The radio series lasted for six episodes, after which Channel 4 developed the franchise for television. The British television version lasted for a total of 10 seasons, with 136 episodes, all of which were hosted by Clive Anderson. Ryan Stiles and Colin Mochrie, who would later star in the American version, made their first appearances on the show in seasons 2 (1989) and 3 (1991), respectively. They remained regular cast members for the rest of the show's history, with Stiles becoming a permanent performer in every episode from season 7 (1995) onwards, as did Mochrie from season 8 (1996) onwards. Other regular performers on the US version who first appeared on the UK original were Greg Proops, Chip Esten, Brad Sherwood, and Wayne Brady. Like Stiles, Proops first appeared in season 2, while Esten and Sherwood first appeared in season 4 (1992). Brady made his first appearance in the UK show's tenth and final season (1998). Other regular performers on the UK series included John Sessions, Josie Lawrence, Paul Merton, Tony Slattery, Mike McShane, and Stephen Frost.

Drew Carey was a big fan of the original British series and was working with Ryan Stiles on the ABC sitcom The Drew Carey Show. Whose Line creator Dan Patterson had been trying to bring the show to the US, and with the success of The Drew Carey Show, Carey was able to successfully lobby ABC to produce and air a US version of the series, offering to host and become one of the executive producers along with Stiles.

The format of the US version was very similar to the UK version. A major difference was Carey's use of the game-show façade. While Anderson's point-scoring had always been arbitrary as a joke, he still presented the points as though they had real weight towards the outcome of the episode. Carey, meanwhile, explicitly stated at the start of each episode that "the points don't matter," and sometimes emphasized this fact throughout the episodes. Another difference, during Carey's tenure as host, was in the show's ending. On the UK version, the "prize" for winning was to read out the closing credits. On the US version, the winner would take over as host while Carey took part in the last game of the episode, with the performer(s) who read out the closing credits being arbitrary. Later, when Aisha Tyler took over as host, the show reverted to the original UK ending. The difference in standards in the UK compared to US prime time meant stricter censoring of both language and content on the US series.

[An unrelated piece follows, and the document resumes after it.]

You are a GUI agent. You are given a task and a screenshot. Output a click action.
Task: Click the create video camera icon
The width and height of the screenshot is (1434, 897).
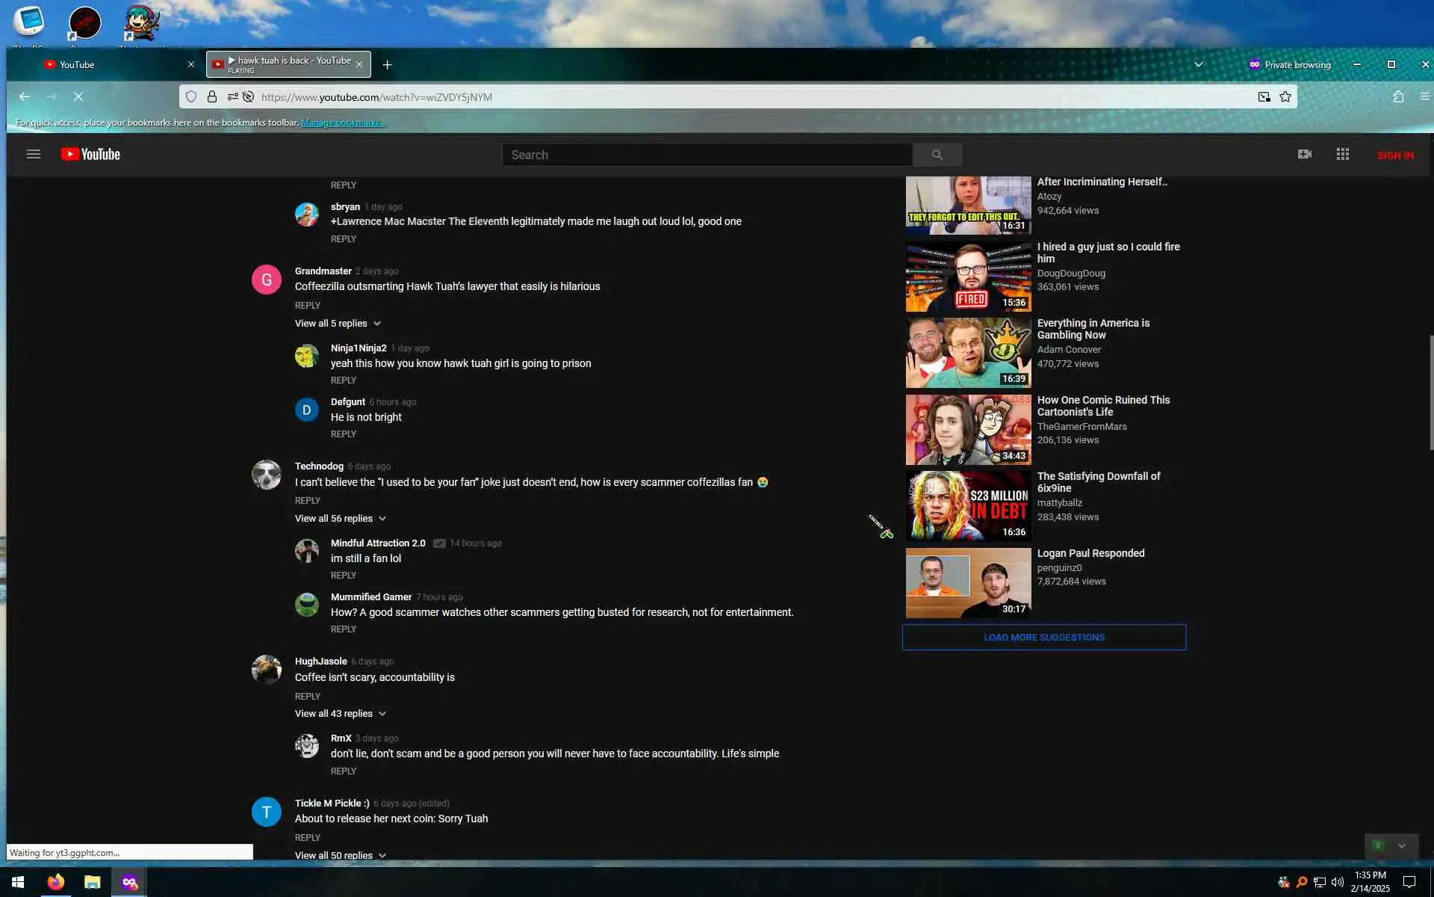pyautogui.click(x=1304, y=154)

Production of the show was cancelled by ABC in 2003 because of low ratings, with already-produced episodes airing first-run into 2004. The ABC Family cable channel, which had been airing repeats of the show since 2002, also showed "new" episodes from January 2005 to December 2007, formed from previously filmed but unaired performances.

===Hiatus===
Following the cancellation, Drew Carey went on to create the short-lived Drew Carey's Green Screen Show, which premiered in 2004 on The WB. The series was very similar to Whose Line?, and featured many of the same cast. The major gimmick on that series was that the acting was done in front of a green screen, and animators later added cartoon imagery to the scenes.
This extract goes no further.